TEXT:
____

Little Village Discount Mall vendors worry about the end of an era – Chicago Tribune newstrendslive


Over the whistle of a soft February breeze, a musician strummed a sweet melody from his guitar as a street vendor called out “churros, churros!” A group of teens laughed as they ate elotes and other snacks, and a mother nearby held onto her little one’s hand as they walked inside the storied Little Village Discount Mall, the father hurrying behind them.

Adorned with its distinctive floor-to-ceiling Mexican flag, the shopping center is located in the plaza next to the emblematic Little Village arch — the icon of the Mexican community in Chicago, also known as the Mexico of the Midwest — and for the past 30 years has been a cultural centerpiece for the neighborhood. The mall is a replica of un tianguis, a Mexican market.

It’s brimming with quinceañera dresses, boots and sombreros, religious items and even live birds. “There’s items that you can’t find anywhere else, or at least, not all in the same place,” said Kocoy Malagon, a vendor at the mall.

But beyond items in an old building, there are dozens of stories of resiliency and love that have led immigrant families, some undocumented, to establish businesses there — for many, it’s their only livelihood. However, as the immigrant community has grown older, and the younger generation takes root, the slow but steady gentrification of the neighborhood has been inevitable.

Religious statues are on display on shelves at the Little Village Discount Mall on Feb. 15, 2023, in Chicago.

After more than two years of uncertainty, Novak Development, the new owner of the plaza, announced it had reached a deal to extend the lease of only one of the mall’s two operators, closing one side of the shopping center indefinitely, meaning nearly half of the 150 vendors who make up the Discount Mall will be evicted.

Malagon, one of the 80 vendors who has to leave, has until March 26 to vacate her shop. She was one of the merchants who galvanized fellow merchants in 2020 to rally the community in their support when they learned that Novak had purchased the plaza for $17.5 million and had different plans for the shopping center.

For Malagon, losing the mall has never been just about losing money, standing up to a high-profile developer, or figuring out which political leader is on their side, she said. “It is about a space that has been a source of income to hundreds of families that make up the culture of this community,” she said. “It’s the mecca of the Mexicans in the city, a haven for many who have just arrived because we speak Spanish and we have the items that remind them of home.”

____

MATERIAL PROVIDED:
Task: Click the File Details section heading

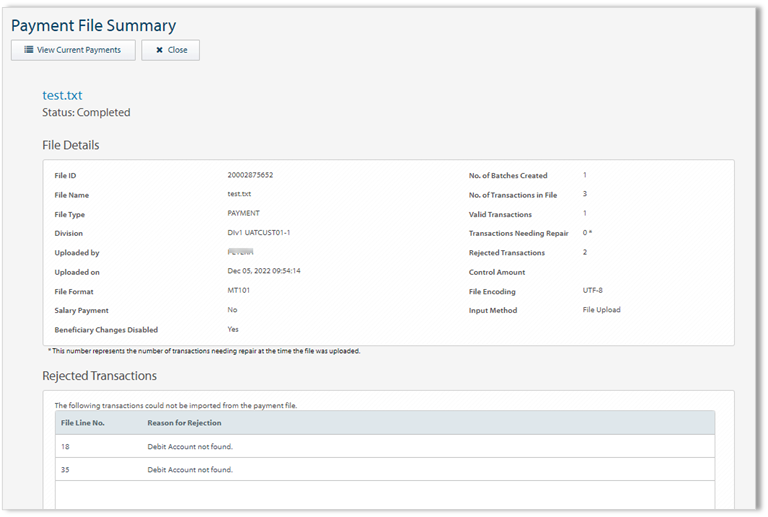Action: pos(70,145)
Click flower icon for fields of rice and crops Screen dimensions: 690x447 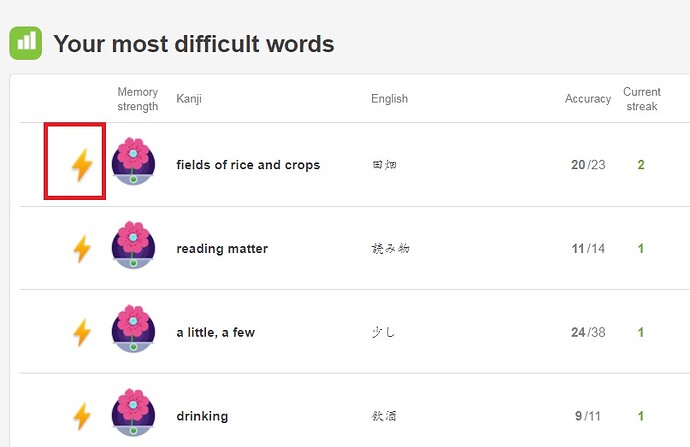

____

WRITTEN PROBLEM 1:
According to the article about the Little Village Discount Mall, how much did Novak Development pay for the plaza?
WRITTEN PROBLEM 2:
Continue the article about the Little Village Discount Mall, picking up after its final sentence.
The listing has no role in this work.

WRITTEN REPLY 1:
Novak Development paid $17.5 million for the plaza.

WRITTEN REPLY 2:
Little Village is home to 71,000 people, 80% of whom are Hispanic or Latino, according to the U.S. Census. Mexican Americans began moving to the Southwest Side neighborhood in the 1970s, and today the commercial strip on West 26th Street is the second-highest-grossing shopping and tax revenue hub in the city after downtown’s Michigan Avenue, earning the nickname “the second Magnificent Mile.” The neighborhood’s Mexican Independence Parade on Sept. 26 attracts more than half a million participants, residents and visitors to the community every year, organizers say.

Daniel Ramirez, of Cincinnati, Ohio, holds a Mexican flag as a woman in traditional dress poses for photographs near the Little Village arch during Mexican Independence Day on Sept. 16, 2020, in Chicago.

The plaza, 3115 W. 26th St., houses a Walgreens, Esperanza Health Center and La Baguette Bakery, which are all expected to remain in the plaza under the new ownership, along with the Discount Mall, which is operated by two leasing companies. Pilsen Plaza Corp., which is staying, is owned by business owner Kyunhee Park. The other one, P.K. Mall Inc., operates the side of the mall where 80 vendors have set up shop.

In a letter to the merchants, P.K. Mall management said that since 1991 it had been able to offer “below market-value rents and short-term agreements with little to no credit history, in order to allow local families, many of whom are immigrants, to start and build sustainable businesses with minimum risk.”

Under Novak’s terms for the operator, that was no longer an option, according to the letter.

The new landlord’s proposed rent increase “would have made it impossible for us to continue providing the same value and support to our vendors for which we have always strove.”

“We were unable to secure a viable solution that would have allowed us to continue operating in a way that aligned with our core mission,” the letter said.

Malagon and other disheartened vendors gathered Feb. 16. to announce that they will continue to stand strong, hoping to persuade Novak to change its plans and find a way to allow all — not just half — of the vendors to stay.

“They’re not directly forcing us to leave, but rather pricing us out of here by raising the rent,” said Juan Zarate, whose family has three stores on the side of the mall that will be closing. “They know we can’t pay that much.”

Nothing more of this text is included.